Humanoid robotics such as the American Zenorobot are being investigated at Sheffield Centre for Robotics in roles such as therapeutic robotics, where their ability to mimic human behaviours could find them roles in physiotherapy or as classroom assistants
Professor Michael Beetz, Head of the Institute for Artificial Intelligence at the University of Bremen, believes that “the key challenge is knowledge”, not factual information but the ‘common sense’ that humans take for granted. According to Professor Beetz, “A simple instruction like ‘pour stuff from a pot’ depends on what is in the pot, and then the robot has to reason how to grab the pot, whether it’s got a lid or not, when to stop pouring. These things have to be programmed explicitly.”
The team at Bremen, with input from other robotics groups including Professor Lane’s Edinburgh centre, has been working on a universal open language for programming complex strings of instructions by ‘parameterising’ them into a database that describes real actions. However, this is only part of the work needed to make algorithms for autonomous systems that reflect real-world conditions.
The other side of the work is to teach the system when it is appropriate to apply the knowledge that it has. As humans, we do this by using what are called ‘episodic memories’, which apply context to actions and enable us to extract the appropriate response and action from those available to us. Autonomous systems gain this kind of experience through direct interaction with systems, walking through actions to learn what works when, and what doesn’t. Systems designers also make instruction manuals and web-based materials that are ‘readable’ by machines.
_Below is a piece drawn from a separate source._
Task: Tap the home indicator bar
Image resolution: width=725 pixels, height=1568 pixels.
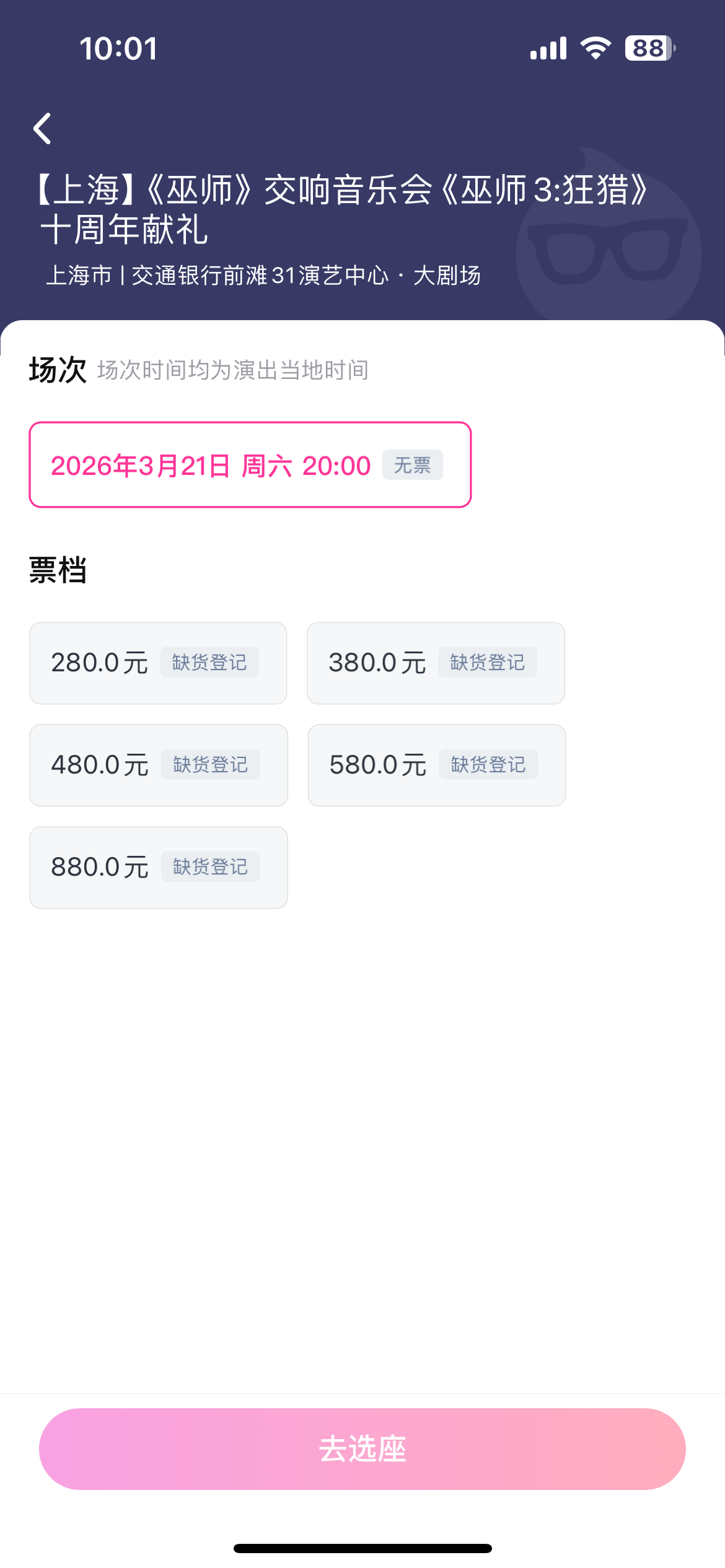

The long-term aim of the Bremen work is to create a single core knowledge bank in a universal language so that systems can share what they have learned with others. Just as important for enabling this to work in the real world, according to Professor Maria Fox of King’s College London, is timing.
Professor Fox’s group at King’s is working on building awareness of time constraints into autonomous systems, to teach them to act in a timely fashion, to anticipate the next action and to be aware of the consequences of their past actions on the range of actions that they might take. Algorithms that could achieve this are of a type known as “search-infer-relax”, in which the system searches for the current restrictions, infers what happens if available courses of action are pursued and considers the constraints each course of action will place on the system , and then moves onward, ‘relaxed’ in the knowledge that system integrity is being maintained.
Underlying these algorithm research projects is the fundamental difference between future autonomous systems and the robots and automation currently in existence. Today’s robots need to be able to be incrementally programmed to carry out ever more complicated tasks – to be optimised.
We have become accustomed to automation systems doing a good job in terms of being precise and for long periods of time; but the future demand will be for systems that can adapt their behaviour, and be able to do the best possible job in a wide variety of circumstances that cannot always be predicted beforehand. And that is new.